Selection
[START]

Kris Adams (born September 4, 1987) is an American football wide receiver who is currently a free agent. He was signed as an undrafted free agent in 2011 by the Chicago Bears. He has also been a member of the St. Louis Rams,    Minnesota Vikings, and Indianapolis Colts.

Professional career

Chicago Bears
On July 26, 2011, Adams was signed by the Chicago Bears as an undrafted free agent. On September 3, 2011, Adams was waived by the Bears. He cleared waivers and was placed on the Bears' practice squad. On October 11, 2011, he was released from the Bears' practice squad.

St. Louis Rams
On October 18, 2011, Adams was signed to the St. Louis Rams’ practice squad. He was released from the Rams’ practice squad on November 8, 2011.

Minnesota Vikings
On December 14, 2011, the Minnesota Vikings signed Adams to the practice squad. On January 2, 2012, the Vikings signed Adams to a reserve/future contract. He was waived by the Vikings on May 14, 2012.

Indianapolis Colts
On June 5, 2012, Adams was signed by the Indianapolis Colts. On October 6, 2012, Adams was waived by the Colts. On October 8, 2012, he was re-signed and placed on the practice squad.

[END]

(Records about finding elements on screens)
[START]

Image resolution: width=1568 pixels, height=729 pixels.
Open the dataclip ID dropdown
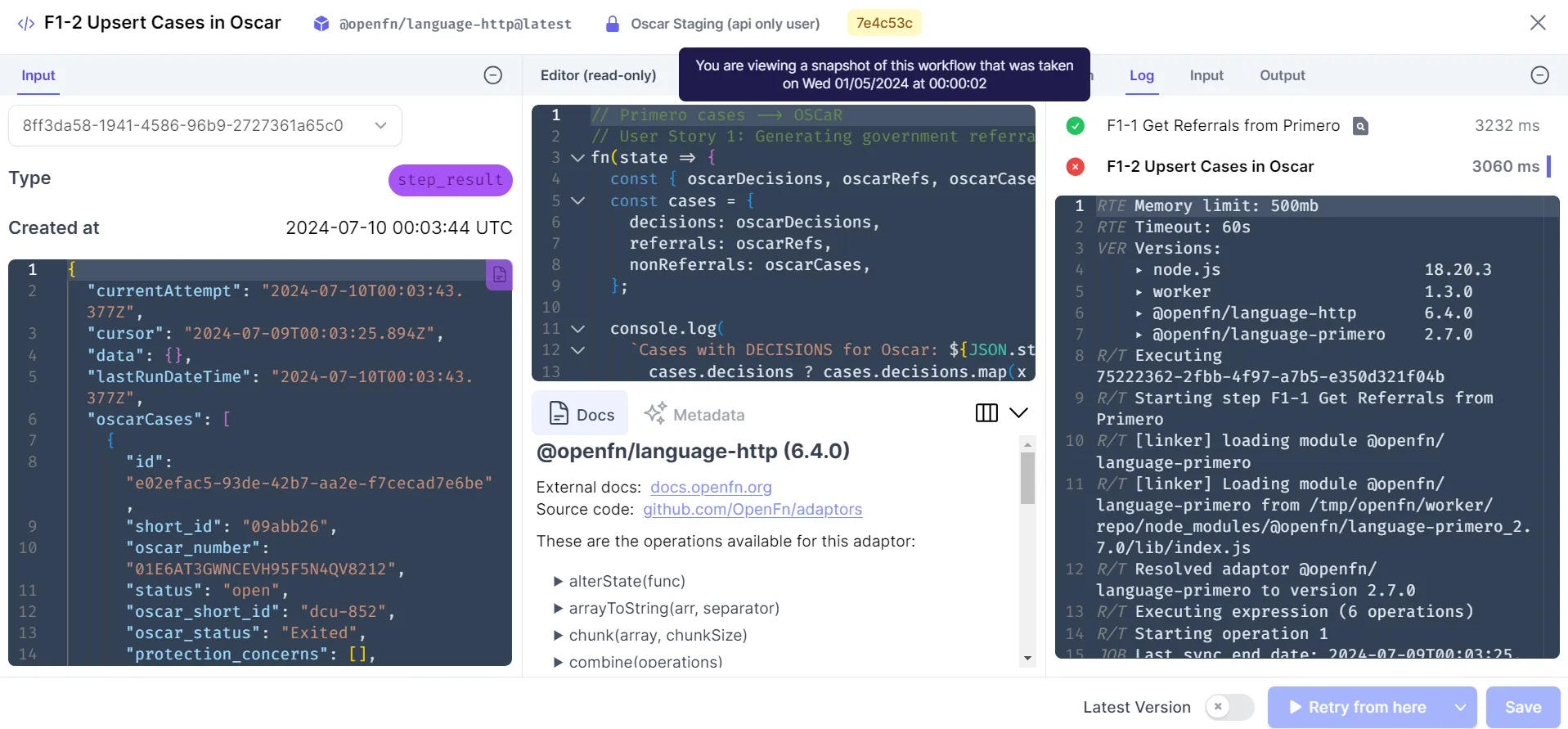click(205, 126)
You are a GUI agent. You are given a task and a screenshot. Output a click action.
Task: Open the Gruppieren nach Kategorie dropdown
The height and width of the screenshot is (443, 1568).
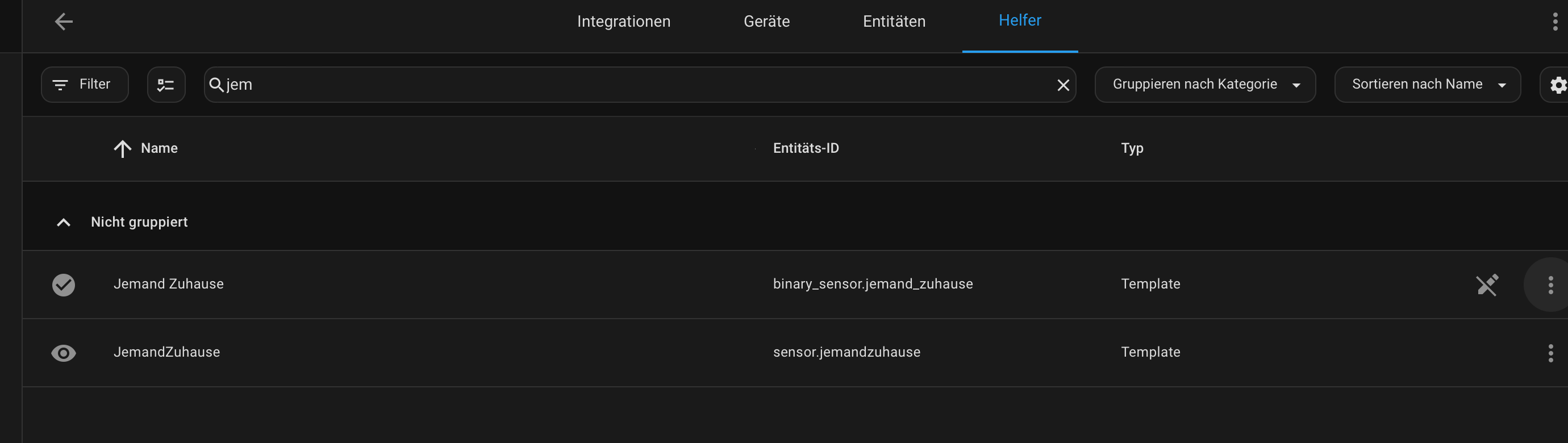click(1204, 85)
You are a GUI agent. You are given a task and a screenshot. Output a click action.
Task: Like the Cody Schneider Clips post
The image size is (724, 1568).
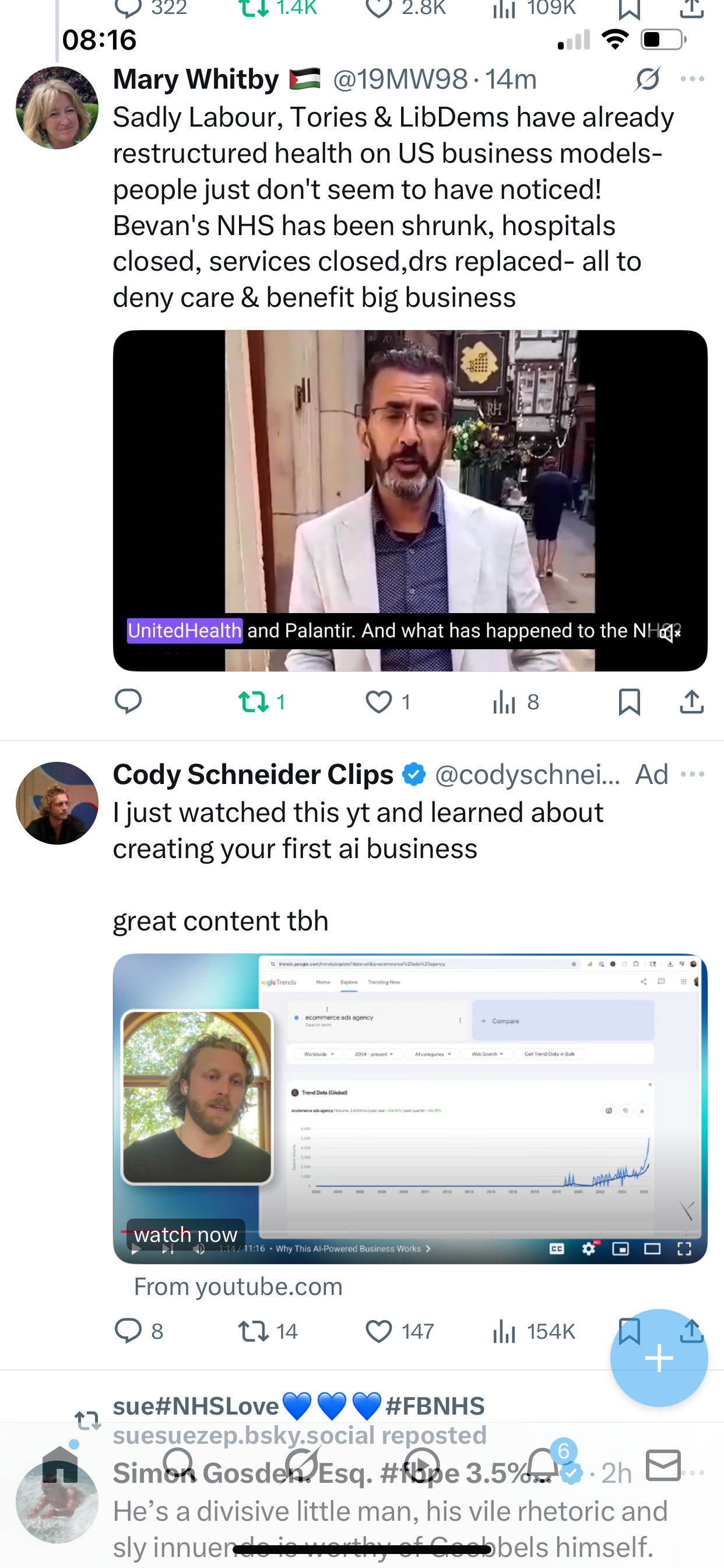click(x=379, y=1331)
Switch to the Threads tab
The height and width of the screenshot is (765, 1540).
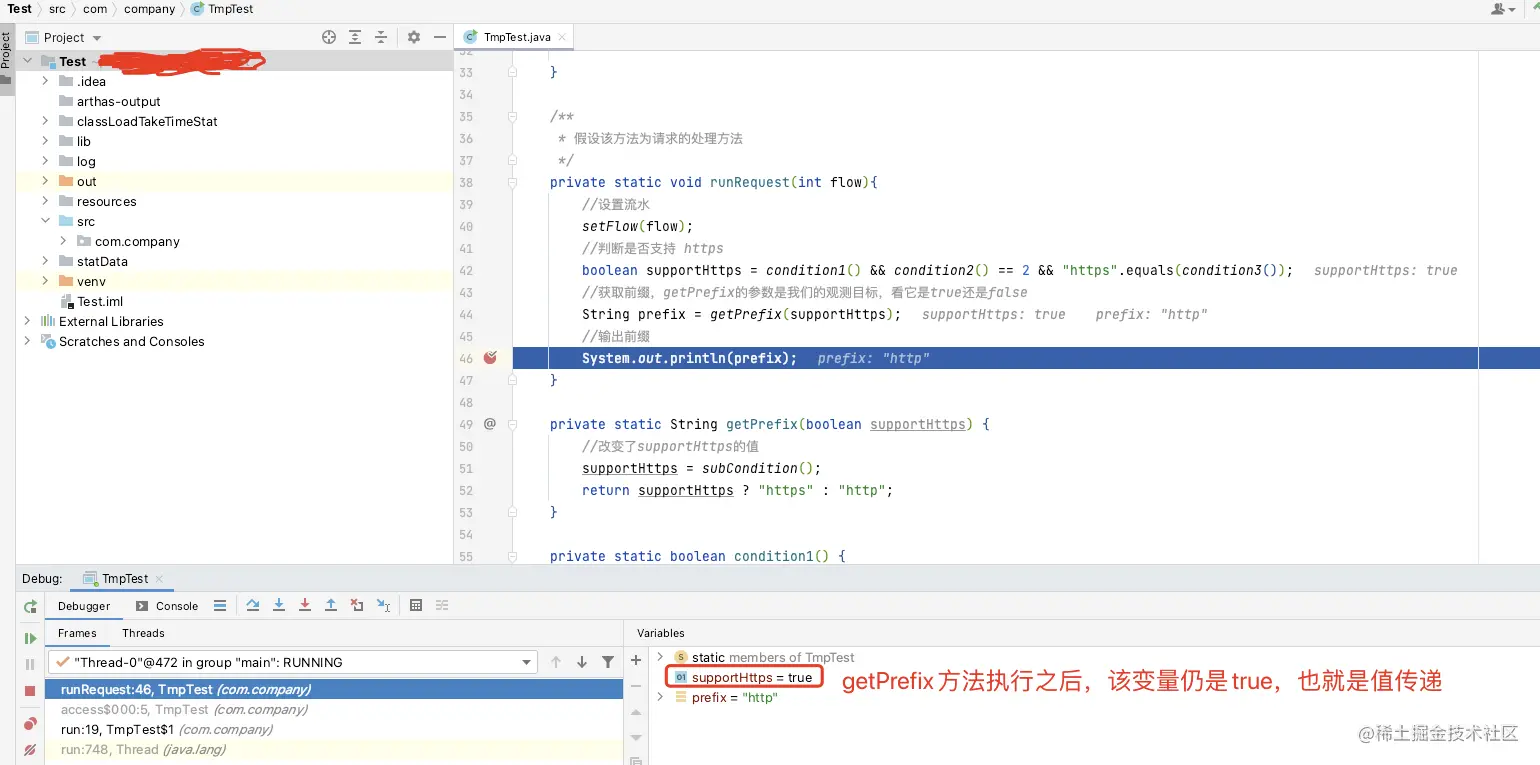click(x=143, y=633)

[END]

Given exercise 1
Answer these questions from the Kris Adams biography:
(a) Which team signed Adams as an undrafted free agent in 2011?
(b) On what date was he released from the Rams' practice squad?
(c) What kind of contract did the Vikings give him on January 2, 2012?
Given exercise 2
Quote the Kris Adams biography between "Professional career" and "November 8, 2011.", inclusive.
Given exercise 3
Rewrite the paragraph of the Kris Adams biography that begins "On July 26, 2011" as a dated list.
The lines above have nothing to do with this.

Correct response 1
(a) The Chicago Bears
(b) November 8, 2011
(c) A reserve/future contract

Correct response 2
Professional career

Chicago Bears
On July 26, 2011, Adams was signed by the Chicago Bears as an undrafted free agent. On September 3, 2011, Adams was waived by the Bears. He cleared waivers and was placed on the Bears' practice squad. On October 11, 2011, he was released from the Bears' practice squad.

St. Louis Rams
On October 18, 2011, Adams was signed to the St. Louis Rams’ practice squad. He was released from the Rams’ practice squad on November 8, 2011.

Correct response 3
- July 26, 2011: Signed by the Chicago Bears as an undrafted free agent
- September 3, 2011: Waived by the Bears, then cleared waivers and placed on their practice squad
- October 11, 2011: Released from the Bears' practice squad